Victoria Film Festival Review – BIG NORTH (Il Grande Nord)

BIG NORTH (Il Grande Nord) is an Italian film, and the spoken language is in Italian. Non-Italian speakers will make use of the available subtitles. I’m not a student of language, but Italian doesn’t seem to have a lot of cognates that are similar to their English counterparts. The narration is done by a native Italian speaker, so is at a speed of normal conversation. 

I could call BIG NORTH a foreign film, but it’s really a travel diary, and the viewer is a companion on the journey. It’s also a trip between two graves. This was inspired by many travellers, but it’s the story of Christopher McCandless that is most prominent. 

From the first tones of some resonant woodwind, there’s a feeling that a journey is about to begin. It’s quickly learned that the journey is as much a spiritual one, as it is physical. 

The film follows Paolo, a man who cares about his creative idols. He’s also an award winning author, but only brief flashbacks refer to that life. It’s fascinating to see how his favourite writers have influenced his life, and he treats them like family, in spite of them being deceased. 

Paolo occasionally scrawls in a notebook. Sketches fill some of the pages, and English passages fill others, perhaps remembered for a later translation. He glances up at times, and one can tell that he’s been entranced by something in the scenery. There’s an unusual attention given to the wake of a ship, the pouring of wine, and embers coaxed into fleeing a campfire. Small details that capture the moment to be relived again. 

There’s a moment we see a truck driven to a lake. We have a bird-eye view, and it looks almost unreal, as the truck fights corners to stay on a road no wider than than it’s axles. In another scene involving fishing, it seemed that even the fishing line became a metaphor for lifestyle choices, and fishing had already been established as a unique coincidence amongst Paolo’s idols. He calls water a “Sparkling ribbon”, and that it flows along a ladder “Stopping at each step”. 

As the journey takes us further north, the roads pass through places “No one should live”. He takes the opportunity to meet a handful of residents, most poor and nomadic. We feel the sense of abandonment he notes, and a sense of apprehension to carry on. These are wild places, yet they feel safe and comforting. 

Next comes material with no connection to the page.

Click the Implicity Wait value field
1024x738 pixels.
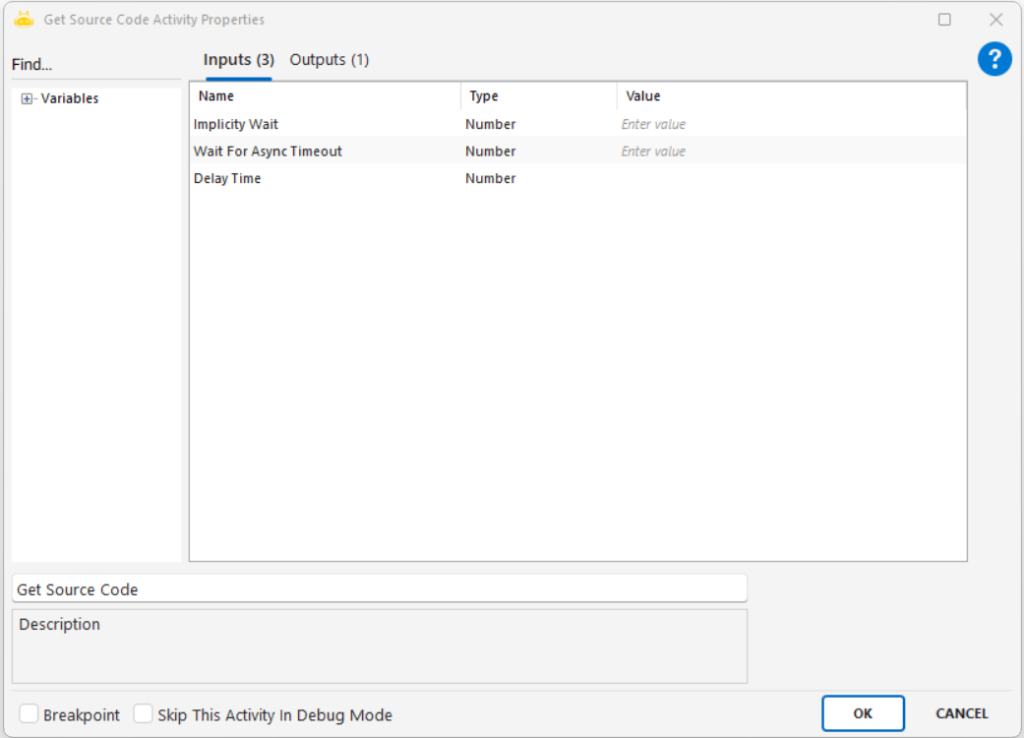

The narration was especially thoughtful, as was the visual focus on all the natural places. There are odd climate occurrences that juxtapose mountains in perpetual summer, as another endures a dark winter. At times it can seem the the trees are lost in the forest. Tree covered hills appear as green shapes, and it’s hard to imagine the hundreds of trees that are really there. 

There were a couple of occasions I noted strange English translations, but I’d chalk it up to the lost in translation phenomenon that can occur. The film shows places that wouldn’t normally be seen. It was enjoyable seeing those towns as more than a name on a map, and Paolo’s perspective was always very enlightening. 

Jason Whyte | Get Reel Movies

The 2021 edition of Victoria Festival is entirely virtual this year, and the entire lineup is available to all citizens of BC in Canada! For more information and to purchase virtual tickets to a screening of BIG NORTH, visit the official site now!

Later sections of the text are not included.